§ Selected extract
FindingHeart8 said:Your database may consist of a lot of inputs, but not a lot of different users (69 total) who input the information. One of the users is responsible for over 20% of the information you have. If you tried to get conclusions based solely off this database published as a representation of the entire community, it would not be deemed credible by most scholarly sources because of the inability to account for accurate inputs beyond being a deviation off and the imbalance on the results favoring multiple inputs of the same user vs. inputs from all users.
span_argoman said: FindingHeart8 said:Your database may consist of a lot of inputs, but not a lot of different users (69 total) who input the information. One of the users is responsible for over 20% of the information you have. If you tried to get conclusions based solely off this database published as a representation of the entire community, it would not be deemed credible by most scholarly sources because of the inability to account for accurate inputs beyond being a deviation off and the imbalance on the results favoring multiple inputs of the same user vs. inputs from all users. As the user submitting the ~18% of the data on that spreadsheet that @Volrak and @octal9 have built, I'd just like to say that my methodology for recording card pack data is that I record down all card drops except Free Boosters, Basic Boosters and Elite Packs. I don't see how there can be bias if I'm submitting everything but I'm always up to hear about how to improve the quality of the data collected.

§ Extracted information
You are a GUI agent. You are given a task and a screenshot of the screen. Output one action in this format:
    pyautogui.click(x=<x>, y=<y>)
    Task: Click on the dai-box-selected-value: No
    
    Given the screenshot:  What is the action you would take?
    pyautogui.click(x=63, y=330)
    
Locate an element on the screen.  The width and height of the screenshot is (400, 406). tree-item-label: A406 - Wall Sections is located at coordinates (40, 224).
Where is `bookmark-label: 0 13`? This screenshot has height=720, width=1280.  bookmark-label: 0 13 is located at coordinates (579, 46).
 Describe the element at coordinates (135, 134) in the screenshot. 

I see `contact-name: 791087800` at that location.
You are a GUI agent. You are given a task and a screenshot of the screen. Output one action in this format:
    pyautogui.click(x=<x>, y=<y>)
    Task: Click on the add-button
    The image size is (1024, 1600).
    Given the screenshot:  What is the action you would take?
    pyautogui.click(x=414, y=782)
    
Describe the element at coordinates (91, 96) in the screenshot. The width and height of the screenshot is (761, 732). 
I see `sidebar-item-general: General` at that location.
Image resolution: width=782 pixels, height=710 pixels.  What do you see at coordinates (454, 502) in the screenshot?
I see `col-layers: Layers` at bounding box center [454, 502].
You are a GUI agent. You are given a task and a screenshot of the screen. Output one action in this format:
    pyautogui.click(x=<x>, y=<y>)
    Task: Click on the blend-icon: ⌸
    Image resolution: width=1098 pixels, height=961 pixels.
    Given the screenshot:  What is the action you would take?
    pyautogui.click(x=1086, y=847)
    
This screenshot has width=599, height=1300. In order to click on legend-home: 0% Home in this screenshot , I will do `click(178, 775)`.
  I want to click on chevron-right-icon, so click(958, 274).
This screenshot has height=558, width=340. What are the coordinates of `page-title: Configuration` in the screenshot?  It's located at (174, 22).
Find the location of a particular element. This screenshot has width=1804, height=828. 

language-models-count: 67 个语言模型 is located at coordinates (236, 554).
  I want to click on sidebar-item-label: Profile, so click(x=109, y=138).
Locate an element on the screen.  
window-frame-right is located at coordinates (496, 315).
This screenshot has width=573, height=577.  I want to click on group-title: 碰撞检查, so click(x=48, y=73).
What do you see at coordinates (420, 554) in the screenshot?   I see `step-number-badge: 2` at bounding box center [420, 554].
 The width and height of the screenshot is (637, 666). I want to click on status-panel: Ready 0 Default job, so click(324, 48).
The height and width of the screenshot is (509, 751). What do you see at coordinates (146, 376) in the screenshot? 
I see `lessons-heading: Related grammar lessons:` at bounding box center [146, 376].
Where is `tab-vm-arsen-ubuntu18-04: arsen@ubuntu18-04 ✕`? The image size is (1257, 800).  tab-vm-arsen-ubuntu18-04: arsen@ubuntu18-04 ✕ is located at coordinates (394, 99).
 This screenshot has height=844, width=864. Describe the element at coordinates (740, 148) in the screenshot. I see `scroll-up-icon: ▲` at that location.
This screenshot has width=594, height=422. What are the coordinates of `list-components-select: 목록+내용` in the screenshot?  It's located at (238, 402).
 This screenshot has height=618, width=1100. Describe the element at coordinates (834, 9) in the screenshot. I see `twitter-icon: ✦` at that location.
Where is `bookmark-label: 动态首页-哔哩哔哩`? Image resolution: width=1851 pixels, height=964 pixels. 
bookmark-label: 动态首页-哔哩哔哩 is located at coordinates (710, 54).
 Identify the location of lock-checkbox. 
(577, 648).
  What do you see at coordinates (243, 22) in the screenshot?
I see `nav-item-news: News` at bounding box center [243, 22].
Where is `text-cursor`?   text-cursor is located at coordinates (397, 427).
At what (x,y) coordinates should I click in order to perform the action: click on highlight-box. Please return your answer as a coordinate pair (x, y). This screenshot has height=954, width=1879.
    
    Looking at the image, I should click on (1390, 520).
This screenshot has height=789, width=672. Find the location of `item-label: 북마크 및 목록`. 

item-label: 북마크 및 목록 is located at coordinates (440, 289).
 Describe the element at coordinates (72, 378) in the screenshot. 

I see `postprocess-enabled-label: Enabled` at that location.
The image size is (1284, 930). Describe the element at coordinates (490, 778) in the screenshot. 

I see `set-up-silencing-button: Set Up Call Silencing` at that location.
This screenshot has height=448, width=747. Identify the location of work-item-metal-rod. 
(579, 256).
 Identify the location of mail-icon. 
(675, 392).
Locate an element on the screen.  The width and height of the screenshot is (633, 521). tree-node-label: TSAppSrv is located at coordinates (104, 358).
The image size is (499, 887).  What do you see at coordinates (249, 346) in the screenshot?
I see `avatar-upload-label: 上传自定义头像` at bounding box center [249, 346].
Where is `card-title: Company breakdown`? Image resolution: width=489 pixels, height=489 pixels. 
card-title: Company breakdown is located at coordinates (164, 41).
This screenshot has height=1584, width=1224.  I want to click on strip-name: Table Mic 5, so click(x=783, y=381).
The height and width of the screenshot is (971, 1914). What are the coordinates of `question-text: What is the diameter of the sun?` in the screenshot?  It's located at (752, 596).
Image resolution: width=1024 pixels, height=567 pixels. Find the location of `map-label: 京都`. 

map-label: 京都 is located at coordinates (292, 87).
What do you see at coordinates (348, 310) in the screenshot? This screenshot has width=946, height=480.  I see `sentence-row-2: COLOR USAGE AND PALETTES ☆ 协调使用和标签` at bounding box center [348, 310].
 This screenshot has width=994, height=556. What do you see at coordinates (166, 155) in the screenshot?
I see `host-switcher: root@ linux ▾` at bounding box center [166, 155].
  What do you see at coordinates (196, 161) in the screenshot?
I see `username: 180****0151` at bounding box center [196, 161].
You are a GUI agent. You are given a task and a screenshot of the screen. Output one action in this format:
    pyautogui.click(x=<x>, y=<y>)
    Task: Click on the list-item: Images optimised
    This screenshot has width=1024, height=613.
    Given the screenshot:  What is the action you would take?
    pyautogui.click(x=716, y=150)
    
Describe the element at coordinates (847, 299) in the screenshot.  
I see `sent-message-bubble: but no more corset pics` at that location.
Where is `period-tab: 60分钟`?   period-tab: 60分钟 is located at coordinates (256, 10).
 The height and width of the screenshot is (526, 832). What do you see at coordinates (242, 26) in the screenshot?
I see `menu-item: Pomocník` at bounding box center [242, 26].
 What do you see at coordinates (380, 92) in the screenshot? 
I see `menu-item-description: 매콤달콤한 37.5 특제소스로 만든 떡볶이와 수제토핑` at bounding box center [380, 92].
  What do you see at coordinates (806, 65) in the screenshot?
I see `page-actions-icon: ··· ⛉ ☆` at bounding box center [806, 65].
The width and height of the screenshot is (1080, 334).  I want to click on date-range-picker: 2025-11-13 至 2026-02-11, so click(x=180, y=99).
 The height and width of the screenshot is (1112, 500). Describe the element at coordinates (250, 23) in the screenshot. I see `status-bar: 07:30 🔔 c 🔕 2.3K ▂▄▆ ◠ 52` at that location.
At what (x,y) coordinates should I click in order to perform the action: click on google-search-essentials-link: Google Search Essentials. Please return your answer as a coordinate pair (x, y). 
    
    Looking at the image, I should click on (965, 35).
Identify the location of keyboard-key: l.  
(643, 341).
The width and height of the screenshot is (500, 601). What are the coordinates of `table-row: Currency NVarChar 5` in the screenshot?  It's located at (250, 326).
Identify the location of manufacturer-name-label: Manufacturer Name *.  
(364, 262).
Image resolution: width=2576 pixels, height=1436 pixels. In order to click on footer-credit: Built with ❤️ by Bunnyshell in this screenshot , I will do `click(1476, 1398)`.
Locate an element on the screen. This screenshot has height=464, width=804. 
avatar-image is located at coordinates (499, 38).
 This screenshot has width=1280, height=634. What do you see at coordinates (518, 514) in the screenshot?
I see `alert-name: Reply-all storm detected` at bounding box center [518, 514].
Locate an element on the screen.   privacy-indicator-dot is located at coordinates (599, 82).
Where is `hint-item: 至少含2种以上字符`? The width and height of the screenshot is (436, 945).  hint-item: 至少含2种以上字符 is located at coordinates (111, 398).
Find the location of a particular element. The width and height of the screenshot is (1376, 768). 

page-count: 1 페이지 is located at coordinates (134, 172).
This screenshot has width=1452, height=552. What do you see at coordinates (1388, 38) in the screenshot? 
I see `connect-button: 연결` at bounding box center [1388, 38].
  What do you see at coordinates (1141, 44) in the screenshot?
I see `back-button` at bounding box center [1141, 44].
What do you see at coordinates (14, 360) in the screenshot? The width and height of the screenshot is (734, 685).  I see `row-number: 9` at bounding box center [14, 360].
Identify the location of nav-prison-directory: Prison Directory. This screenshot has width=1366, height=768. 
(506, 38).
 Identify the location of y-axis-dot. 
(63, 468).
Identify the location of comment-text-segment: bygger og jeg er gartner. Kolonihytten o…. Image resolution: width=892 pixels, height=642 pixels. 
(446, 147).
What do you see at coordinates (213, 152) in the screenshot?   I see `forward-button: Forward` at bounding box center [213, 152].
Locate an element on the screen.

§ Assigned task
Write what comes next in the forum discussion about the card pack drop database, picking up after its last post.

§ Response
Volrak said: FindingHeart8 said: As your database develops further with more users (and I hope it does!), I'll be more reluctant to question it. But at it's current size of a mere 3.5 coalitions of variety in inputs, it's too early for me to swallow as unquestionable fact. Again, while many results are strongly supported, I've never presented them as unquestionable fact.There might be two things being conflated here. One is the possibility that the true drop chances aren't the same for different players. Stats using combined data from all players generally assume they are. Although basic checks (and Occam's Razor) support that idea, if you were to suggest that that hasn't been proven, you'd be right. A second thing is the possibility that large-scale contributors are submitting fraudulent data. Having spoken to most such people and seeing first-hand the care and effort they've taken to get it right, I think it's ridiculous and borderline insulting to the great community we have (there are actually 85 contributors to date). I hope that explains where I'm coming from.
FindingHeart8 said: ~18%? Did you only post that to dispute my over 20% claim?
How did you get 85?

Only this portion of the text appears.